RECORD EXTRACTS:
-- Start --

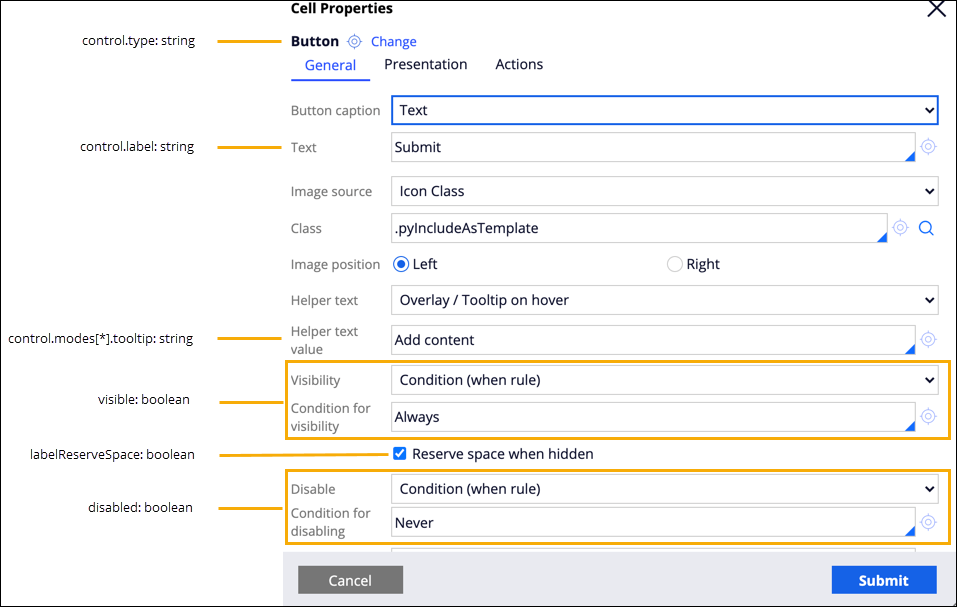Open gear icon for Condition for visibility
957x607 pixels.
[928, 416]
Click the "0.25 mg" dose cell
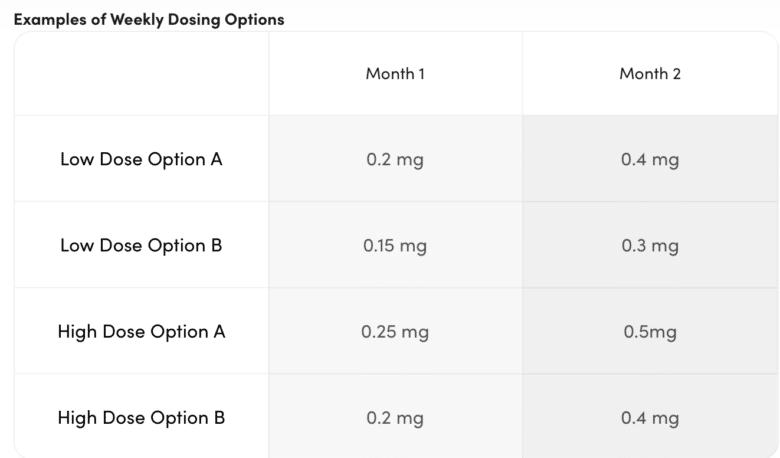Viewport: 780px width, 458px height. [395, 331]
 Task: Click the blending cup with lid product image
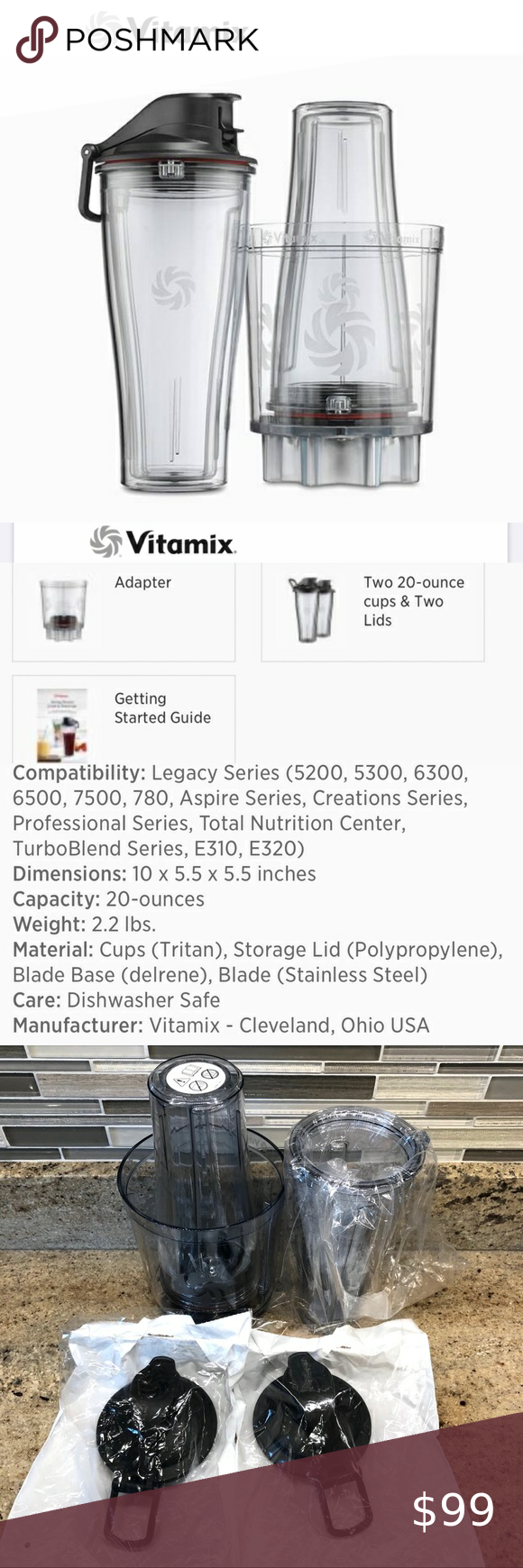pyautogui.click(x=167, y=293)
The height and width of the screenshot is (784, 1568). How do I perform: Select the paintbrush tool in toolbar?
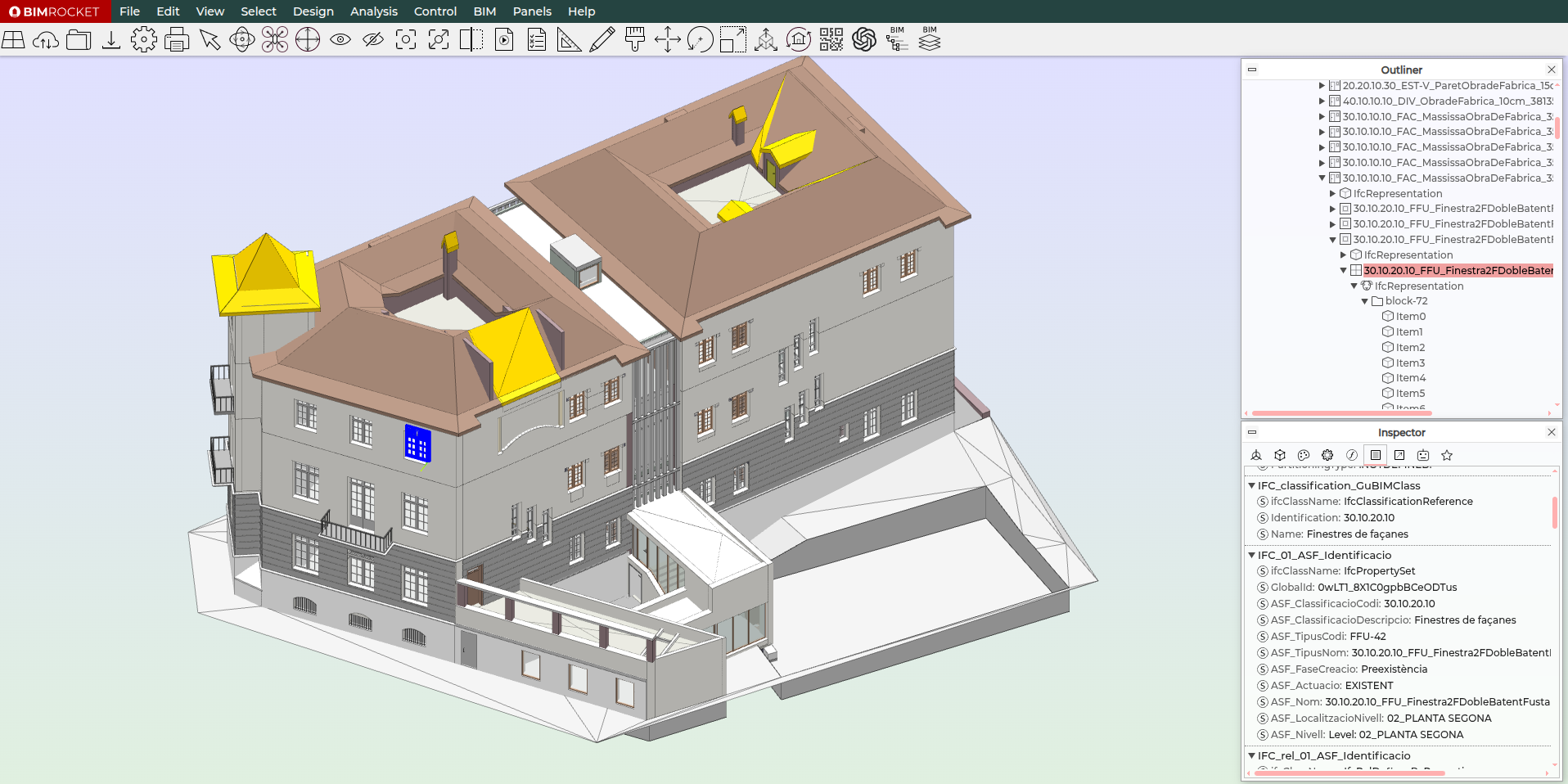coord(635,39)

-- End --

TASK TO CARRY OUT:
Write out the entries above again, changing "paintbrush" to "pencil" and keeping everything else the same. Leave out the pictures.

REPLY TO THE TASK:
Open gear icon for Condition for visibility
957x607 pixels.
[928, 416]
Click the "0.25 mg" dose cell
Viewport: 780px width, 458px height. [395, 331]
 Task: Click the blending cup with lid product image
pyautogui.click(x=167, y=293)
The height and width of the screenshot is (784, 1568). How do I perform: Select the pencil tool in toolbar?
coord(635,39)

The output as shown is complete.